> _Aim of the task_: You are asked to filter the data below and copy every line holding "column".

*** Material for the task ***

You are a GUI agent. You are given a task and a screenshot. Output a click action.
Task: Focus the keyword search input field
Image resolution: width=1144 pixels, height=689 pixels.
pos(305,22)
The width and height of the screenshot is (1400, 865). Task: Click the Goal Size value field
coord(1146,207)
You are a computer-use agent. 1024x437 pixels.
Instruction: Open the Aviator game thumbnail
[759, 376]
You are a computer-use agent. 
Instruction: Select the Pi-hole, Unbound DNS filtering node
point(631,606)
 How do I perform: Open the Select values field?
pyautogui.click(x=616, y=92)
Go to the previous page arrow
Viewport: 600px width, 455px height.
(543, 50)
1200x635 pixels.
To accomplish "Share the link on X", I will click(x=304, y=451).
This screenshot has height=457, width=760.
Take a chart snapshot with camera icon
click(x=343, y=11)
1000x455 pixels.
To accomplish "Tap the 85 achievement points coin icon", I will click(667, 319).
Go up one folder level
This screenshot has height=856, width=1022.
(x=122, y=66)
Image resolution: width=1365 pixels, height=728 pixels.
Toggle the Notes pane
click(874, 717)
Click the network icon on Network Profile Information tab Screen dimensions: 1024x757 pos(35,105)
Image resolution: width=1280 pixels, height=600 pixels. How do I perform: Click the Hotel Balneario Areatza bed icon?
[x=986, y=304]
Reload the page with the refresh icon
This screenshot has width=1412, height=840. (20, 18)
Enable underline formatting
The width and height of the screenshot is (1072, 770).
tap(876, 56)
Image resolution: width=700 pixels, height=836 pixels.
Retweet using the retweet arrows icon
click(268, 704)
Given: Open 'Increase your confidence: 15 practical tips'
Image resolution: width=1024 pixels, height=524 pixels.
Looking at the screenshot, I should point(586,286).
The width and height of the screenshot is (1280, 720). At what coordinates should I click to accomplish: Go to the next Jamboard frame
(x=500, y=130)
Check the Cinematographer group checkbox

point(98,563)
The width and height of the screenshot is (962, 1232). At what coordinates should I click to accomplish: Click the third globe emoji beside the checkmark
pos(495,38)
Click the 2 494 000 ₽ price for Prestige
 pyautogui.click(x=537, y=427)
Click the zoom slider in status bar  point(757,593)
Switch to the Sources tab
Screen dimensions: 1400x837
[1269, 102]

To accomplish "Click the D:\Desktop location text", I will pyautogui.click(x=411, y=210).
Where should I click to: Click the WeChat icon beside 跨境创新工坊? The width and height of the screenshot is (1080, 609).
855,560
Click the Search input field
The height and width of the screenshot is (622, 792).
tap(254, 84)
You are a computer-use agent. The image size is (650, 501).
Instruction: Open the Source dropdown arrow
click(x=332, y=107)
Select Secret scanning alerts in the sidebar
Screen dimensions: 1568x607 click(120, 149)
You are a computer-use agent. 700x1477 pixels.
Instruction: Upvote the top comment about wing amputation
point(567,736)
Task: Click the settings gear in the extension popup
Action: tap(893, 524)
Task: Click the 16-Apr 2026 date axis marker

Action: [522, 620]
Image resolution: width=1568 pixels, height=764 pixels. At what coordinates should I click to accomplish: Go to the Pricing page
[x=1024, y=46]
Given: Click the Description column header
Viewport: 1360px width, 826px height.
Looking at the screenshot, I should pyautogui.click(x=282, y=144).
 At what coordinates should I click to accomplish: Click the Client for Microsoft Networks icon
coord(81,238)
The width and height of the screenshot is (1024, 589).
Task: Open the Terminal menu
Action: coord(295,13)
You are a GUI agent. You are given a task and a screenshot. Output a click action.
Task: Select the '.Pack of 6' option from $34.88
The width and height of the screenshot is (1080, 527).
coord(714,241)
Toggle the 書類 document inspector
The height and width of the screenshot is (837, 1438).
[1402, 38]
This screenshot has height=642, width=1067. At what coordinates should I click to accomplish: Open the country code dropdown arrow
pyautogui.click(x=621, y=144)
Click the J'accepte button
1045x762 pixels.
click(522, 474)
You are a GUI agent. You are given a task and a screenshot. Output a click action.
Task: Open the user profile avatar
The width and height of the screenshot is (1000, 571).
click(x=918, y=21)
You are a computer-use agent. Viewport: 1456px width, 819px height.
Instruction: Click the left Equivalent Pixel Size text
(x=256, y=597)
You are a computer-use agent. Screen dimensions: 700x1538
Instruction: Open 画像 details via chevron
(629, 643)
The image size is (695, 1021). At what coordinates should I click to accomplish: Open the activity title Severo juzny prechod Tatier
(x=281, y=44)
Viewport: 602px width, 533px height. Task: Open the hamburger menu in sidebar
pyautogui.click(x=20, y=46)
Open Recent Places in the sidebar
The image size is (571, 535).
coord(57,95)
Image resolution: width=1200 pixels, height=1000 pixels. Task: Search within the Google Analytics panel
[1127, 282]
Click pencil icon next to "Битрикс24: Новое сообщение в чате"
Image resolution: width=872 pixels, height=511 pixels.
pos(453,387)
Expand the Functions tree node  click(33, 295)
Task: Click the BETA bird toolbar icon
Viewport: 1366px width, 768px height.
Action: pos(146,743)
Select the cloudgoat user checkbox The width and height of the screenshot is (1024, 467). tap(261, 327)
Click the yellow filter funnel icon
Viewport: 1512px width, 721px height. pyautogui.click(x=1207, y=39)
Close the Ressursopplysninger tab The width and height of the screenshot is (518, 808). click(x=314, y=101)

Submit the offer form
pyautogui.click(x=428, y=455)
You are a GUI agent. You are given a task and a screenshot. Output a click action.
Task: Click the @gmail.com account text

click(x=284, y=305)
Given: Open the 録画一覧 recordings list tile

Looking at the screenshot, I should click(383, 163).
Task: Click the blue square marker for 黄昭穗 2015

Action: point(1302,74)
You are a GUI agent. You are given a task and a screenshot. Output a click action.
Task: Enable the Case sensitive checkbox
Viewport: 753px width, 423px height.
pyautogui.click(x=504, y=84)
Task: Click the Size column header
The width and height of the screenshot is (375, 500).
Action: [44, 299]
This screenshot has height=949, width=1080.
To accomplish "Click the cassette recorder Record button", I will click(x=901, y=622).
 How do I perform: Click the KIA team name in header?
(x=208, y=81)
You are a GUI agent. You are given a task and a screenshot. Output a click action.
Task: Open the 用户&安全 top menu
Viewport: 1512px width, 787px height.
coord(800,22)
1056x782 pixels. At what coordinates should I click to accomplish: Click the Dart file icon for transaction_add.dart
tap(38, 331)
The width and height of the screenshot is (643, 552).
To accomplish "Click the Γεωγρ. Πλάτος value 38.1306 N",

*** End of Material for the task ***

> _Answer to the exercise_:
Given: Click the Description column header
Task: Click the Size column header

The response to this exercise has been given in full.